Twist1 Antibody - #AF5224

Fig 1 TGF-β1 promotes cell motility via accelerated ΔNp63α proteasomal degradation independent of Smad pathway. (A) MCF-10A cells were infected with lentivirus expressing ΔNp63α or a vector control and were selected for drug resistance. The stable cells were then treated with vehicle or TGF-β1 (10 ng/mL) for 48 h or 72 h prior to examination of cell morphology. Representative images were shown. Scale bar = 100 μm. (B, C) MCF-10A cells were treated with an indicated dose of TGF-β1 for 12 h or were treated with 10 ng/ml TGF-β1 for an indicated time, followed by western blot analyses. (D–G) MCF-10A cells stably expressing HA-TβRI were infected with lentivirus expressing Flag-ΔNp63α or a vector control, followed by (D) western blot analyses, (E) morphology assays, or (F, G) transwell assays. Data from 3 independent experiments in triplicates were presented as means ± SD. Scale bar = 100 μm. ***p < 0.001. (H) MCF-10A cells were grown in the presence of 10 ng/ml TGF-β1 for 36 h and then treated with 10 μM phosphorylated Smad3 inhibitor SIS3 for 8 h prior to western blot analyses. (I) MCF-10A stable cells expressing HA-TβRI were infected with lentivirus expressing HA-Smad7 or a vector control, followed by western blot analyses. (J) MCF-10A cells were grown in the presence of 10 ng/ml TGF-β1 for 36 h and then treated with 10 μM MEK inhibitor U0126 for 10 h prior to western blot analyses. (K) MCF-10A cells stably expressing HA-TβRI were treated with CHX (50 μg/mL) for an indicated time interval and then subjected to western blot analyses. The ΔNp63α protein levels were quantified and presented. (L) MCF-10A cells were grown in the presence of 10 ng/ml TGF-β1 for 36 h and then treated with 10 μM MG132 for 6 h or 45 μM CLQ for 12 h prior to western blot analyses. The underlying data for this figure can be found in S1 Data. CHX, cycloheximide; CLQ, chloroquine; TGF-β, transforming growth factor-β.

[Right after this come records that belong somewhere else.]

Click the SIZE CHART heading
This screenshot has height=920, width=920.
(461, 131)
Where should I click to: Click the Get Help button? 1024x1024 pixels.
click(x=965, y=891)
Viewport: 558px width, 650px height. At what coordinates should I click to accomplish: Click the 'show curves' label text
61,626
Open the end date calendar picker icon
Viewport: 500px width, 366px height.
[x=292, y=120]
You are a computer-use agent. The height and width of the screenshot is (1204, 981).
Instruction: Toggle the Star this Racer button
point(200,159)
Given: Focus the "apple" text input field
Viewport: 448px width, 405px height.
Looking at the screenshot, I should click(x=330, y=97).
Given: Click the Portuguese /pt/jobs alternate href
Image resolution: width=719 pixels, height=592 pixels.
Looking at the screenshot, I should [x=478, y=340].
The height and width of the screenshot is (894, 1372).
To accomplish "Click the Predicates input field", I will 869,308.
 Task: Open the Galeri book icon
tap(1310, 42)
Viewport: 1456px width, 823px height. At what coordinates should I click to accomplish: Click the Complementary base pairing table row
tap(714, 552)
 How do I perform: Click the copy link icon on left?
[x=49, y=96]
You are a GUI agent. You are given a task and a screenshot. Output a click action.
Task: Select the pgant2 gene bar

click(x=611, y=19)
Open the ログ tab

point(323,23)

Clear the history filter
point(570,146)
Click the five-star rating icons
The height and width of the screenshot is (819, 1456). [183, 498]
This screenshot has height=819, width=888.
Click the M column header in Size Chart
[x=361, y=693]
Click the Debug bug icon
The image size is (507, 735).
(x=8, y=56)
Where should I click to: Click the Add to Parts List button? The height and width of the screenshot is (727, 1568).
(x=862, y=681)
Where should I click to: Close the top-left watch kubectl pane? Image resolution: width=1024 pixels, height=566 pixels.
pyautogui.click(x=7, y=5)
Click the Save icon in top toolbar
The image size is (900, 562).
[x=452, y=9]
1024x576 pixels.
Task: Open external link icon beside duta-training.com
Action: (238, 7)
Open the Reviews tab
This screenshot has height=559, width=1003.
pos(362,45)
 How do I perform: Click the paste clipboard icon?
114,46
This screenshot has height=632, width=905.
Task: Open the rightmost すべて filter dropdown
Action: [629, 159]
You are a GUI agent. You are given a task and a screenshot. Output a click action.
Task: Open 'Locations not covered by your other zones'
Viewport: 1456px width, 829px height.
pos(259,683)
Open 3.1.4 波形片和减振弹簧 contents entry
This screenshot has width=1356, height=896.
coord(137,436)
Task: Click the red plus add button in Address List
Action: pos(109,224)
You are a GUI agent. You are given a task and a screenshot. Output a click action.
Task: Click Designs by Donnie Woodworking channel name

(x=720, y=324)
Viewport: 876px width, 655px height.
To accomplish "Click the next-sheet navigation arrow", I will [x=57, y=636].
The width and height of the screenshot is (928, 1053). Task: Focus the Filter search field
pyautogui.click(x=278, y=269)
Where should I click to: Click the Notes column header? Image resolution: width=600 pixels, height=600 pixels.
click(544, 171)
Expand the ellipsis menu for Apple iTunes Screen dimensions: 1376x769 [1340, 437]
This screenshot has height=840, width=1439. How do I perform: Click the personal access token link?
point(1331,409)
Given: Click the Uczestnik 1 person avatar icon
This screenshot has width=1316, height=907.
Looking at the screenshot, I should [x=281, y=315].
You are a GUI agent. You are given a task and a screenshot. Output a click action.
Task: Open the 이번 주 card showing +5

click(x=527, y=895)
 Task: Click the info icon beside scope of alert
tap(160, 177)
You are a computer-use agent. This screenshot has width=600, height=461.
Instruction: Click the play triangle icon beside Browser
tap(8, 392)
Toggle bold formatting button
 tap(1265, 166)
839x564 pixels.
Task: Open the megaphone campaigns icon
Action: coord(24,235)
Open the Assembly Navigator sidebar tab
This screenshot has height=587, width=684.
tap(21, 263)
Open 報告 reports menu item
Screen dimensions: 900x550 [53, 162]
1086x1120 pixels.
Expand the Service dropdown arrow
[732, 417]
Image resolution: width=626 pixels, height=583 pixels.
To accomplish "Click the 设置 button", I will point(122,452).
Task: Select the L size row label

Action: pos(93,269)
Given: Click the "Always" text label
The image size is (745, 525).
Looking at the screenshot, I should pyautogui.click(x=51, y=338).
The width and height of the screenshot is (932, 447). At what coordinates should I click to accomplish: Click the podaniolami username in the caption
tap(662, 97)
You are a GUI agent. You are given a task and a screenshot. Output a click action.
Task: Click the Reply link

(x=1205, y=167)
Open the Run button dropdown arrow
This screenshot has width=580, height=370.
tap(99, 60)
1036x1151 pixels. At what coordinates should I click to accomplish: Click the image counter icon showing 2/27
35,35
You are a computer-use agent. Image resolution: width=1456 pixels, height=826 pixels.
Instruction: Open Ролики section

Fig 2. FBXO3 promotes cell migration and tumor metastasis via up-regulation of Twist1 expression. (A) MDA-MB-231 or Hs578T cells stably expressing shFBXO3-#1, shFBXO3-#2, or shGFP (-) were subjected to western blot analyses. (B) MDA-MB-231 or MCF-10A cells stably expressing HA-FBXO3 WT, HA-FBXO3ΔF (ΔF), or a vector control (-) were subjected to western blot analyses. (C) MDA-MB-231 cells stably expressing HA-FBXO3 were infected with a recombinant lentivirus expressing specific shRNA targeting to Twist1 or a vector control (-), and were subjected to western blot analyses. (D) MDA-MB-231 stable cells were subjected to transwell assays. Data from 3 independent experiments were presented as means ± SD. ***p < 0.001. Scale bar = 100 μm. (E–G) MDA-MB-231 stable cells were subjected to tail vein injection in BALB/c nude mice (n = 5). Lungs of mice were photographed (E) and stained with HE staining (F), and the number of tumors per mouse was counted (G). Data were presented as means ± SEM. *p < 0.05. (H, I) Consecutive TMA slides derived from human breast cancer specimens (HBreD030PG03, OUTDO, Shanghai, China) were subjected to IHC for expression of FBXO3 and Twist1. IHC staining was quantified by AOD. Representative images of IHC staining and Pearson correlation of FBXO3 and Twist1 expression were shown. Scale bar = 100 μm. The data underlying the graphs shown in the figure can be found in S1 Data. AOD, average optical density; IHC, immunohistochemistry; TMA, tissue microarray; WT, wild-type.